• **Entries on target coordinates**:
┄┄┄┄┄┄
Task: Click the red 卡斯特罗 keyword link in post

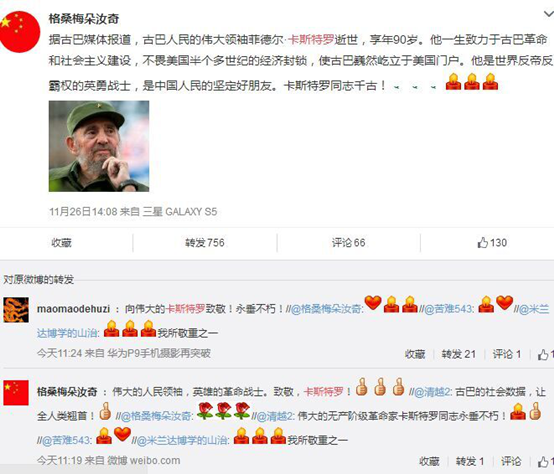Action: pyautogui.click(x=311, y=40)
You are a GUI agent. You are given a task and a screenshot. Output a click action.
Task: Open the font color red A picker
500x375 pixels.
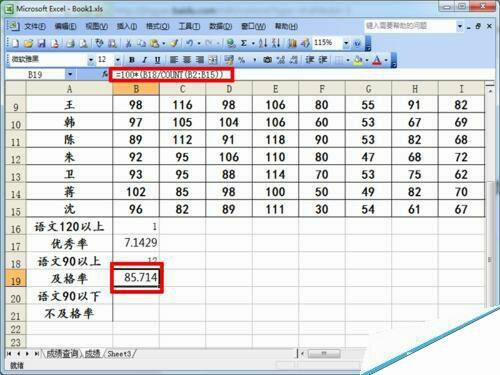pos(377,60)
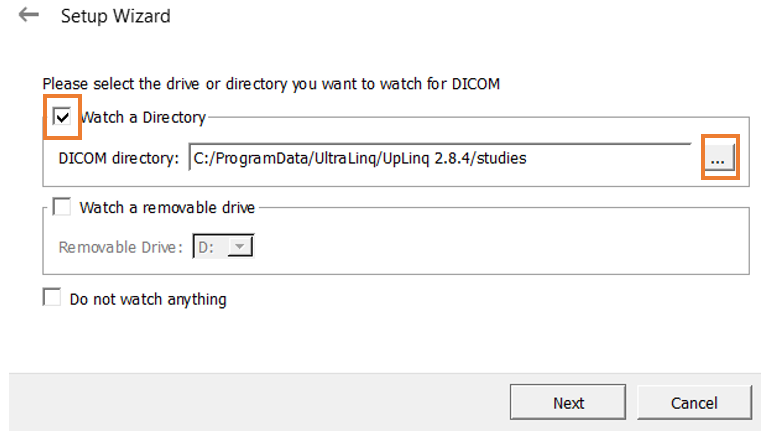Tick the Do not watch anything checkbox
This screenshot has width=761, height=435.
[51, 297]
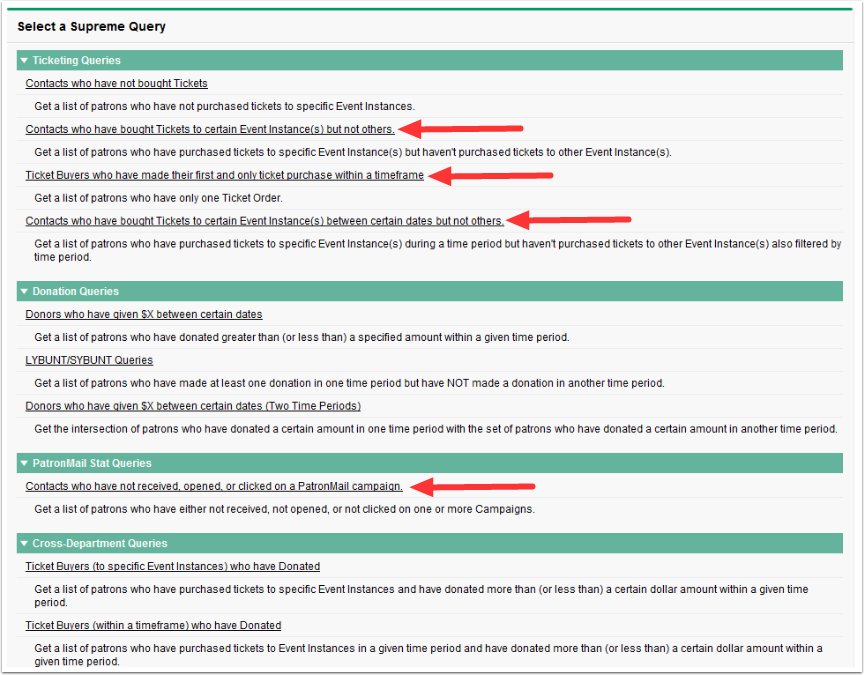Open the LYBUNT/SYBUNT Queries link
Viewport: 864px width, 675px height.
click(x=89, y=360)
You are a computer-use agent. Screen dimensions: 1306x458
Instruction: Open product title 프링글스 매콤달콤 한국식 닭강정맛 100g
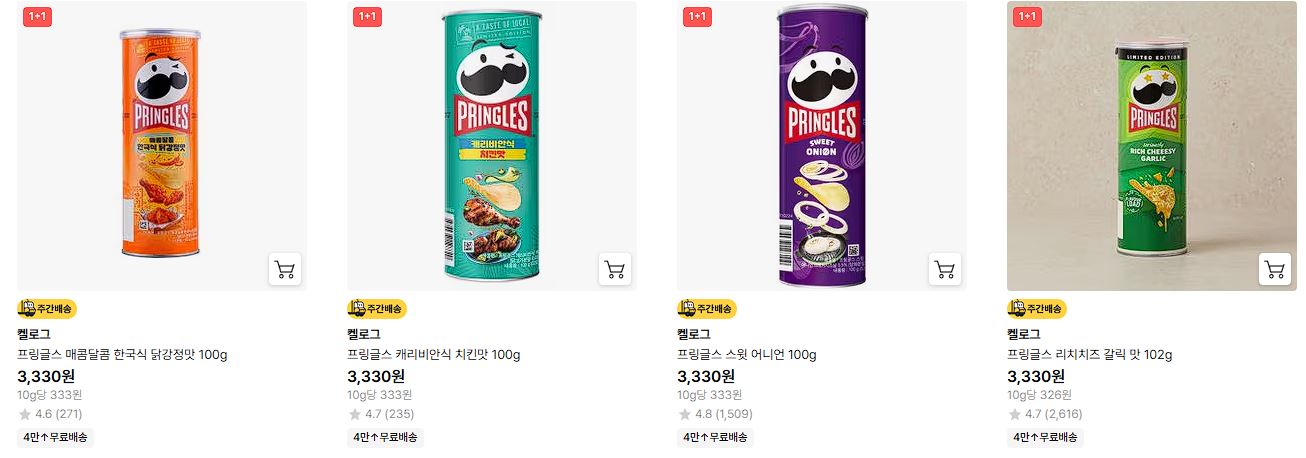(123, 355)
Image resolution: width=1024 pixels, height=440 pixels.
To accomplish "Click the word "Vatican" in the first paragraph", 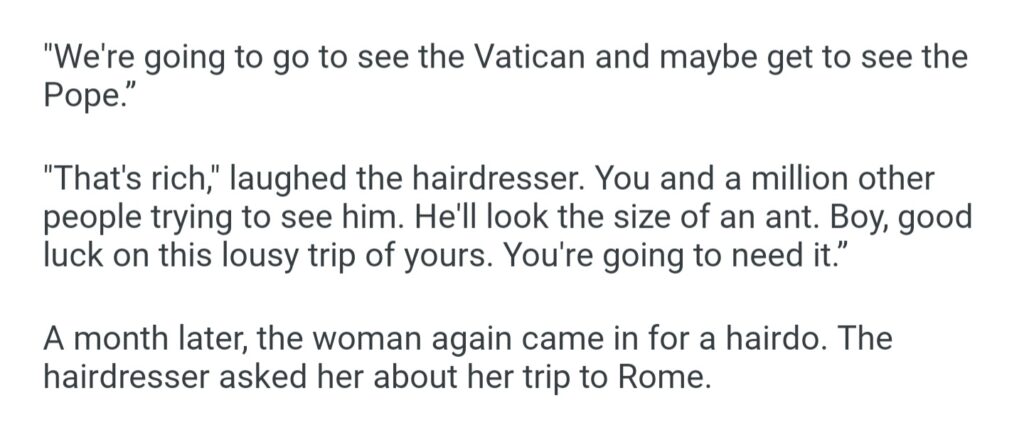I will pos(525,58).
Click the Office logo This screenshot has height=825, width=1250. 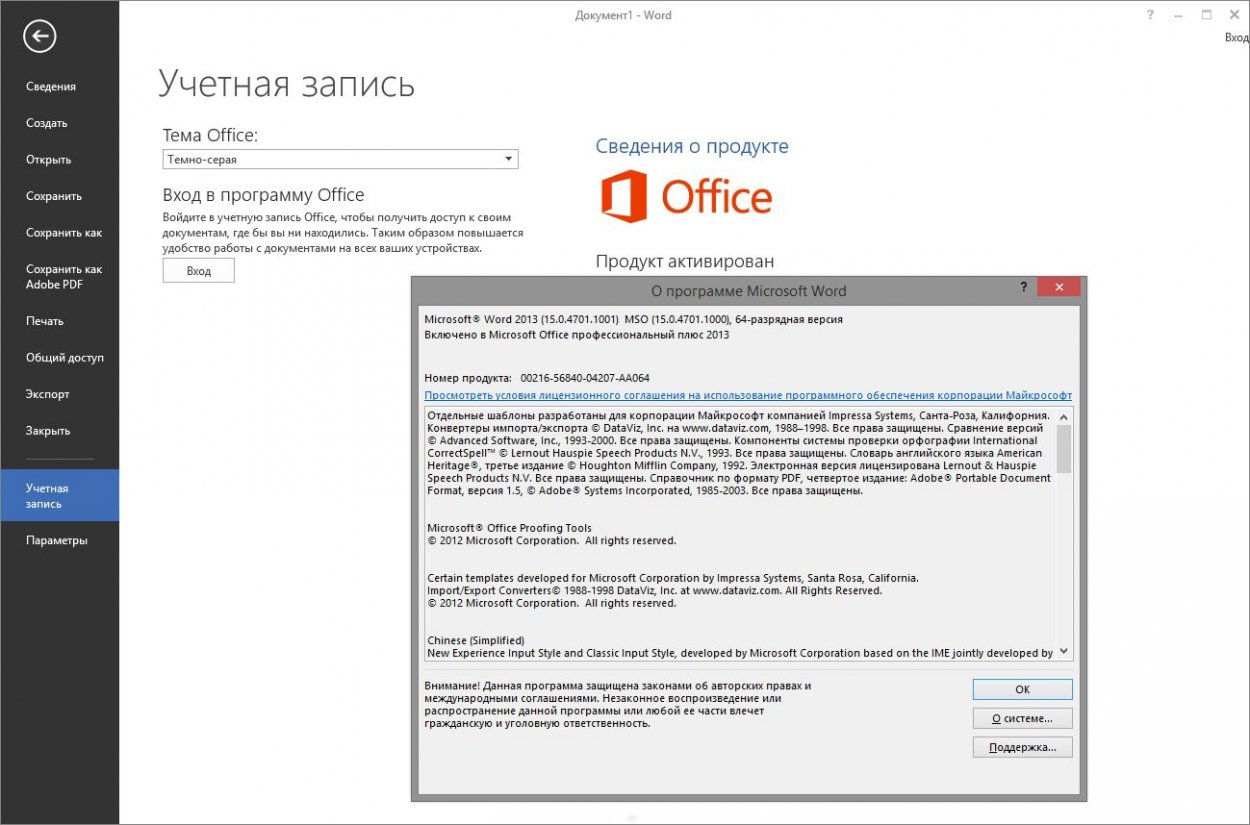[x=686, y=197]
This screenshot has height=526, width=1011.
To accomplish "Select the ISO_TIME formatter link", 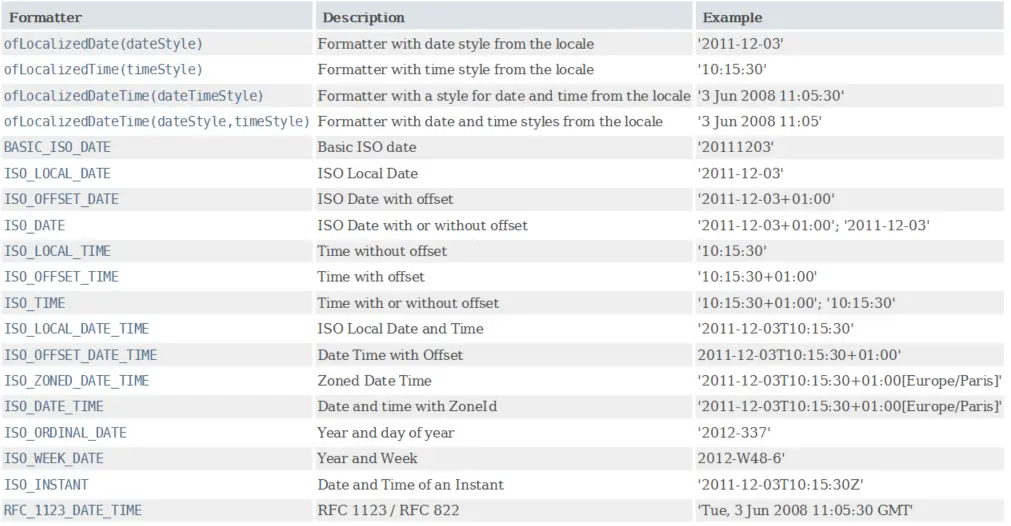I will [x=35, y=304].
┄┄┄┄┄┄
• **SET EXERCISE**:
Rewrite the records from the start through the line containing "click(x=89, y=360)", swapping "GUI agent" for "interface agent" and keeping everything else unchanged. Leave the pictures out.

• **EXERCISE ANSWER**:
Task: Click the red 卡斯特罗 keyword link in post

Action: pyautogui.click(x=311, y=40)
You are a interface agent. You are given a task and a screenshot. Output a click action.
Task: Open the font color red A picker
500x375 pixels.
pos(377,60)
Tick the Do not watch anything checkbox
This screenshot has width=761, height=435.
[51, 297]
Open the LYBUNT/SYBUNT Queries link
Viewport: 864px width, 675px height.
click(x=89, y=360)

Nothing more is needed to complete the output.